> About this exercise: Quote the entries below from the line with "1024x720 pixels." through the line with "Task: Open the user profile avatar", both ends included, and only those lines.

BEGIN

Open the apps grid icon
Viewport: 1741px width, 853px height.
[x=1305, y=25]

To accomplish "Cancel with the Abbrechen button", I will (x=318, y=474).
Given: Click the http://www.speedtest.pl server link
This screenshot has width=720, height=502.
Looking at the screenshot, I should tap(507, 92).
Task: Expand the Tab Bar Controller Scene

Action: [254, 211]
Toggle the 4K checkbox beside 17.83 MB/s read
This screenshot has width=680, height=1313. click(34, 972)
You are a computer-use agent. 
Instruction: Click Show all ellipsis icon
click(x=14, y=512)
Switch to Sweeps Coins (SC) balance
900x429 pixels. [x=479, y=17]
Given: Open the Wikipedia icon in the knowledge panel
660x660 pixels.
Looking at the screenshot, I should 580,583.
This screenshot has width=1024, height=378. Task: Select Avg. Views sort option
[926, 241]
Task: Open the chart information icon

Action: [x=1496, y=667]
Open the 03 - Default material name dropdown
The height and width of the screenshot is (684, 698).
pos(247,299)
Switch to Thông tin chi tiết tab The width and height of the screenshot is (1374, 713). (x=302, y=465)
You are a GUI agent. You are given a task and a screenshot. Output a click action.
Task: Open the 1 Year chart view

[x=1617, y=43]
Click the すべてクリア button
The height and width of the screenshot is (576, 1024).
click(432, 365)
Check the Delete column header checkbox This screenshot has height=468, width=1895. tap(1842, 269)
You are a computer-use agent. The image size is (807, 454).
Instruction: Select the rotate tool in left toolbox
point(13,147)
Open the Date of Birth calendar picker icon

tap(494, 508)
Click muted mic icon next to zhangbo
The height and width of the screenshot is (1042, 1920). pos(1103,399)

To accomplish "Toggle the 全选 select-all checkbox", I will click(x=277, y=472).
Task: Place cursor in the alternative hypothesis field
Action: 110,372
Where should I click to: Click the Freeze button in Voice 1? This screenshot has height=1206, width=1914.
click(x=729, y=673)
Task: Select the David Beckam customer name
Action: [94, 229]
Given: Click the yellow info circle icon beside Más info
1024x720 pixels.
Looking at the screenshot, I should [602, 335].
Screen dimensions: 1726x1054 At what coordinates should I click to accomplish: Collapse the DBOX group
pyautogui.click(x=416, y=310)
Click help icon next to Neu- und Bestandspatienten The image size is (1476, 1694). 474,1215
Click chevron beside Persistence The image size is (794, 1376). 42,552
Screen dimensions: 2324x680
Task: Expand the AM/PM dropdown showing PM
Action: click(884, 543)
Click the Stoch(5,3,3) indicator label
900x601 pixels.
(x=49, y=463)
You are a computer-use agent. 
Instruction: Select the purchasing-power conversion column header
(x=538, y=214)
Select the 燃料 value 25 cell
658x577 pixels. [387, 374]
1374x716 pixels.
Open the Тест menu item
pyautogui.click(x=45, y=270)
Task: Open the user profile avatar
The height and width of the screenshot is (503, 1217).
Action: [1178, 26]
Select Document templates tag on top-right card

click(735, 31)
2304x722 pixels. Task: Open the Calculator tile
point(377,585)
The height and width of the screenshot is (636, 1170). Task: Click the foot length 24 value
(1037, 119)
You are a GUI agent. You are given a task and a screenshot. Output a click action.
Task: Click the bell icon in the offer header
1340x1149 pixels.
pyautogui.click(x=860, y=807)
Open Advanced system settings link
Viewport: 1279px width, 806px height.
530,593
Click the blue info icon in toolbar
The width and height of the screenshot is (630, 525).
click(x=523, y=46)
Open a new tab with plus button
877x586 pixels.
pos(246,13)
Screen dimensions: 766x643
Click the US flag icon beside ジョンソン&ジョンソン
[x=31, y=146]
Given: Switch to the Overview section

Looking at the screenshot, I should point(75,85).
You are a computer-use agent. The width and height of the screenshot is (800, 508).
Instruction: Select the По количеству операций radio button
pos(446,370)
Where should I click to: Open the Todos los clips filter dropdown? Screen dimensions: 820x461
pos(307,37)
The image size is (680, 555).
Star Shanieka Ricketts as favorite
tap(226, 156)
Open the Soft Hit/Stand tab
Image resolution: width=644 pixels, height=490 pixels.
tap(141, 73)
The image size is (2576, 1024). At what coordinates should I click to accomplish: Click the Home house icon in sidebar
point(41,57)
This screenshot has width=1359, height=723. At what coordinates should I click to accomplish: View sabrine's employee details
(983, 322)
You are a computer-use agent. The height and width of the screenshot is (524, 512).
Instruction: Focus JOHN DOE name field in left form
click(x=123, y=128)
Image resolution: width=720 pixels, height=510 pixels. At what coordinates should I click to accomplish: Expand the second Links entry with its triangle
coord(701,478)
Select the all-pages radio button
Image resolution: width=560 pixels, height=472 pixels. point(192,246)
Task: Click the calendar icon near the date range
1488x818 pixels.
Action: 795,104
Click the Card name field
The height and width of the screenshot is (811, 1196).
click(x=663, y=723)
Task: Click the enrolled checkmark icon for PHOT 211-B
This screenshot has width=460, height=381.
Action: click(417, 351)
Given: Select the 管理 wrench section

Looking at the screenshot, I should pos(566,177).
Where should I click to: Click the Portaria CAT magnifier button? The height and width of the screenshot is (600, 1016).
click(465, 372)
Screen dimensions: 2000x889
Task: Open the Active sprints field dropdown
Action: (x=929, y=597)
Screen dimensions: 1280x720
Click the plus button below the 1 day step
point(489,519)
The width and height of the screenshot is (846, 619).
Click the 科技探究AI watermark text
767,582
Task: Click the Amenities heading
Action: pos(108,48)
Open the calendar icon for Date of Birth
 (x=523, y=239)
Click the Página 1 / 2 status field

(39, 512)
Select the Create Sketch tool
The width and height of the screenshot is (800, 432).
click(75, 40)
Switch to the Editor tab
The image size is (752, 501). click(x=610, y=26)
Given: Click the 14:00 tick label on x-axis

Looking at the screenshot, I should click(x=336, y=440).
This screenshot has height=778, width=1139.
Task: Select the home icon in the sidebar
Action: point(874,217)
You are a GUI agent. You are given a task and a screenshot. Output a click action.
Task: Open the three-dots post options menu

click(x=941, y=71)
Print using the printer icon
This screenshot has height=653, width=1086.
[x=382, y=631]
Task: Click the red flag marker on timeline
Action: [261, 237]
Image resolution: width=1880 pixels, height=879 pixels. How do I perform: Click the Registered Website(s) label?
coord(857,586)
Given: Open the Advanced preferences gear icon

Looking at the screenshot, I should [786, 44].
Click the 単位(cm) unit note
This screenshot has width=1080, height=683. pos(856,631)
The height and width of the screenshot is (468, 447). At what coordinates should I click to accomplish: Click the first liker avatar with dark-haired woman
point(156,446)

END

> Task answer:
1024x720 pixels.
Looking at the screenshot, I should [602, 335].
Screen dimensions: 1726x1054 At what coordinates should I click to accomplish: Collapse the DBOX group
pyautogui.click(x=416, y=310)
Click help icon next to Neu- und Bestandspatienten The image size is (1476, 1694). 474,1215
Click chevron beside Persistence The image size is (794, 1376). 42,552
Screen dimensions: 2324x680
Task: Expand the AM/PM dropdown showing PM
Action: click(884, 543)
Click the Stoch(5,3,3) indicator label
900x601 pixels.
(x=49, y=463)
You are a computer-use agent. 
Instruction: Select the purchasing-power conversion column header
(x=538, y=214)
Select the 燃料 value 25 cell
658x577 pixels. [387, 374]
1374x716 pixels.
Open the Тест menu item
pyautogui.click(x=45, y=270)
Task: Open the user profile avatar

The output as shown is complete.